Physical therapy and occupational therapy are the foundation of treatment and can begin within the first two weeks of life. A typical early program involves sessions three to five days a week, with therapists gently moving the baby’s arm through its full range of motion to prevent the joints from stiffening. Techniques include passive stretching (moving the arm for the baby), encouraging the baby to use the affected arm during play, taping to support weak muscles, and splinting to keep the wrist and fingers in a functional position. This intensive schedule often continues for the first 18 months, then gradually decreases as function returns.
Parents are taught exercises to do at home between therapy visits. Consistent daily practice, things like guiding the baby to reach for toys with the affected arm or gently stretching the shoulder during diaper changes, plays a major role in the outcome.
When Surgery Is Needed
If a baby shows no improvement in the first three to six months, the nerve damage is likely too severe to heal on its own, and surgery becomes an option. The goal of early nerve surgery is to restore the connection between the brain and the arm muscles before those muscles waste away from disuse. Ideally, nerve procedures are performed within about five months of the injury.
The type of surgery depends on where and how badly the nerve is damaged. For nerves that are torn but not ripped from the spinal cord, surgeons can bridge the gap using a nerve graft, a small section of nerve taken from elsewhere in the body. For nerves that have been pulled from the spinal cord (the most severe injury), a nerve transfer may be performed. In this procedure, a less critical working nerve is rerouted to take over the job of the damaged one.
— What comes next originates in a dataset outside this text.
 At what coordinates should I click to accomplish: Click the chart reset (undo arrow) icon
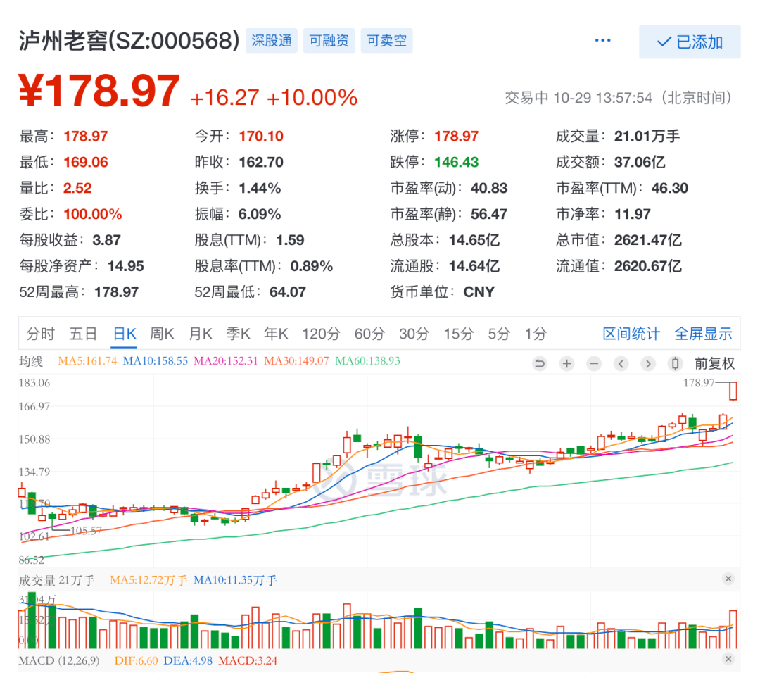coord(540,364)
In older children who still have significant weakness, secondary procedures like tendon or muscle transfers can reposition working muscles to restore specific movements, particularly shoulder rotation and elbow bending. In the most severe cases, a functioning muscle from another part of the body can be transplanted to the arm using microsurgery.
Long-Term Outlook
The range of outcomes is wide. Children with mild injuries often regain full or near-full arm function within the first year. Those with moderate injuries may recover useful movement but retain some weakness, particularly in overhead reaching, outward shoulder rotation, or forearm turning. These limitations can affect activities like throwing a ball, reaching overhead, or turning a doorknob.
In more severe cases, the affected arm may be noticeably thinner and shorter than the other due to muscle wasting and reduced growth stimulation during childhood. The shoulder joint can develop internal rotation contractures, where the arm gets locked in a turned-in position, if the muscles pulling it inward recover while those pulling it outward do not. Over time, this muscle imbalance can reshape the shoulder joint itself, particularly in growing children.
Even children with persistent weakness often develop strong compensatory strategies. Grip strength is frequently excellent because the hand muscles are spared, which means fine motor tasks like writing and using tools remain largely unaffected. Ongoing therapy through childhood helps maximize the functional use of whatever strength returns.